╭─ Information provided

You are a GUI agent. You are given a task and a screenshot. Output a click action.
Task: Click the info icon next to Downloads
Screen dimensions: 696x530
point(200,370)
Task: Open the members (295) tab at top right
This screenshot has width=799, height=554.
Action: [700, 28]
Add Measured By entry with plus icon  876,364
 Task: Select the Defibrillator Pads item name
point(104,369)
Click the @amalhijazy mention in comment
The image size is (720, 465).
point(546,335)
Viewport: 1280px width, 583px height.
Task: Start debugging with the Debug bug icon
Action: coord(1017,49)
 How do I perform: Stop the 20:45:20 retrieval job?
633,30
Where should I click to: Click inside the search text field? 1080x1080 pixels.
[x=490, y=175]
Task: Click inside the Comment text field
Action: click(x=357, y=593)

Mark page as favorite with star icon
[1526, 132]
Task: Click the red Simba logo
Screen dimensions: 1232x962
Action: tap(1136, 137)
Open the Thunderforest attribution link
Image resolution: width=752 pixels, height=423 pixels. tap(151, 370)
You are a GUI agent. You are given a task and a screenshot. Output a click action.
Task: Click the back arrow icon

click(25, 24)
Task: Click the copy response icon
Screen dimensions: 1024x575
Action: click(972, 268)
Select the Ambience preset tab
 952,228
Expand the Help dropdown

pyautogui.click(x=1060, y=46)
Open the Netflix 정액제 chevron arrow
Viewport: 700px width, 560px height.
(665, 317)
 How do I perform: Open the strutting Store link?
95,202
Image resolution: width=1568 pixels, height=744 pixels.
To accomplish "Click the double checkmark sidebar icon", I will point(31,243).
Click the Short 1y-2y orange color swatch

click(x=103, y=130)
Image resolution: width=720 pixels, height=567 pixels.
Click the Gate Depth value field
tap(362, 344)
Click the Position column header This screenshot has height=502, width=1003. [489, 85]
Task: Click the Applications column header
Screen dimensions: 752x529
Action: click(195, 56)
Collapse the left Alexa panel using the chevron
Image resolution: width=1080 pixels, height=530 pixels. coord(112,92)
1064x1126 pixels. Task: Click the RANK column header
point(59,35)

╰─

Your objective -> A faithful, complete reproduction of the listing above is requested.

Exercise solution ->
You are a GUI agent. You are given a task and a screenshot. Output a click action.
Task: Click the info icon next to Downloads
Screen dimensions: 696x530
point(200,370)
Task: Open the members (295) tab at top right
This screenshot has width=799, height=554.
Action: [700, 28]
Add Measured By entry with plus icon  876,364
 Task: Select the Defibrillator Pads item name
point(104,369)
Click the @amalhijazy mention in comment
The image size is (720, 465).
point(546,335)
Viewport: 1280px width, 583px height.
Task: Start debugging with the Debug bug icon
Action: coord(1017,49)
 How do I perform: Stop the 20:45:20 retrieval job?
633,30
Where should I click to: Click inside the search text field? 1080x1080 pixels.
[x=490, y=175]
Task: Click inside the Comment text field
Action: click(x=357, y=593)

Mark page as favorite with star icon
[1526, 132]
Task: Click the red Simba logo
Screen dimensions: 1232x962
Action: tap(1136, 137)
Open the Thunderforest attribution link
Image resolution: width=752 pixels, height=423 pixels. tap(151, 370)
You are a GUI agent. You are given a task and a screenshot. Output a click action.
Task: Click the back arrow icon

click(25, 24)
Task: Click the copy response icon
Screen dimensions: 1024x575
Action: click(972, 268)
Select the Ambience preset tab
 952,228
Expand the Help dropdown

pyautogui.click(x=1060, y=46)
Open the Netflix 정액제 chevron arrow
Viewport: 700px width, 560px height.
(665, 317)
 How do I perform: Open the strutting Store link?
95,202
Image resolution: width=1568 pixels, height=744 pixels.
To accomplish "Click the double checkmark sidebar icon", I will point(31,243).
Click the Short 1y-2y orange color swatch

click(x=103, y=130)
Image resolution: width=720 pixels, height=567 pixels.
Click the Gate Depth value field
tap(362, 344)
Click the Position column header This screenshot has height=502, width=1003. [489, 85]
Task: Click the Applications column header
Screen dimensions: 752x529
Action: click(195, 56)
Collapse the left Alexa panel using the chevron
Image resolution: width=1080 pixels, height=530 pixels. coord(112,92)
1064x1126 pixels. Task: Click the RANK column header
point(59,35)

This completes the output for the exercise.